Há um ano, quando a Rússia anexou a Crimeia, o estreito de Kerch se tornou uma das principais rotas de abastecimento da península. Kiev e Moscou fecharam as demais ligações: não há mais tráfego aéreo ou ferroviário e nem ônibus de passageiros. Quem quer ir da Crimeia para a Ucrânia, ou vice-versa, depende de pessoas que ofereçam esse serviço ou tem que ir a pé.
Além disso, Kiev interrompeu grande parte do abastecimento de água para a região. Eletricidade e alguns alimentos, no entanto, continuam vindo da Ucrânia.
Há poucos dias, o presidente da Rússia, Vladimir Putin, revelou detalhes da anexação da Crimeia num documentário da televisão estatal. Putin admitiu que a decisão sobre a "retomada" da antiga península russa foi tomada em fevereiro. O motivo, de acordo com o chefe do Kremlin, seria uma pesquisa de opinião que revelara que 75% dos habitantes da península supostamente queriam fazer parte da Rússia.

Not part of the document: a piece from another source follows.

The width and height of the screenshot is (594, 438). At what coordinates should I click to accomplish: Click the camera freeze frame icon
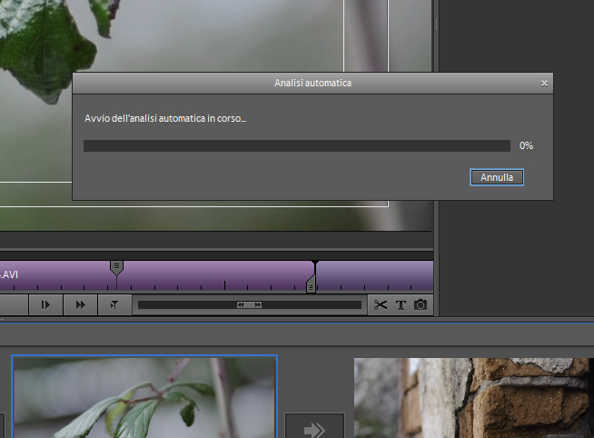(x=421, y=305)
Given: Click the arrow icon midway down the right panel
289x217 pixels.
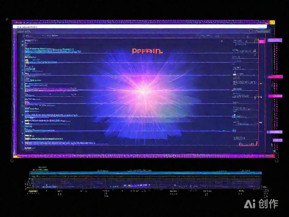Looking at the screenshot, I should [255, 97].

Um referendo realizado na região no dia 16 de março de 2014, e controlado por soldados russos sem insígnias, mostrou que 96% da população era a favor da unificação. O resultado não tem confirmação independente.

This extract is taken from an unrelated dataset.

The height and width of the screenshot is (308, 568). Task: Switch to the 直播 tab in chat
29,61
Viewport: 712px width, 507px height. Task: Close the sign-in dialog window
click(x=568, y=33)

A Ucrânia, os países ocidentais e a Assembleia Geral da ONU consideram que a ação da Rússia na Crimeia fere o direito internacional e por isso não reconhecem a anexação.
De acordo com o instituto de pesquisa estatal russo WZIOM, uma pesquisa realizada em fevereiro mostrou que 90% da população continua a favor da "reunificação com a Rússia". Também esse número não é confirmado por fontes independentes. Especialistas ucranianos duvidam de uma taxa tão alta de aceitação.

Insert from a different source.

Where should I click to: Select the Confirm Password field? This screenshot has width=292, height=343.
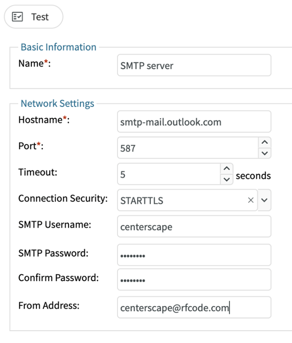coord(194,280)
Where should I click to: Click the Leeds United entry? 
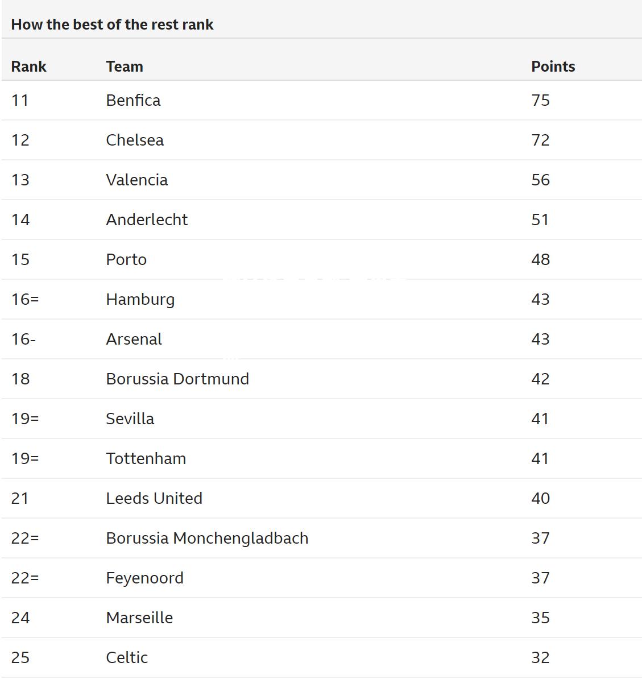pyautogui.click(x=154, y=498)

Sem Apple, com armas nucleares
Desde a anexação, mais de 2,3 milhões de habitantes da Crimeia vivem uma nova realidade. A mobilidade é apenas um dos problemas. As sanções à Rússia, aplicadas pelo Ocidente, levaram muitas empresas americanas a deixar a península.
Na Crimeia não há mais lanchonetes do McDonald's, por exemplo. As duas maiores empresas de cartão de crédito do mundo, Visa e Mastercard, também não operam mais lá. As lojas da Apple na Crimeia foram fechadas. A lista é muito maior.
As maiores mudanças, porém, não aconteceram na economia, mas no setor militar. A Rússia está transformando a Crimeia numa fortificação militar, e em ritmo acelerado. De acordo com a imprensa estatal russa, o número de soldados do país na península pode passar dos atuais 25 mil para mais de 40 mil.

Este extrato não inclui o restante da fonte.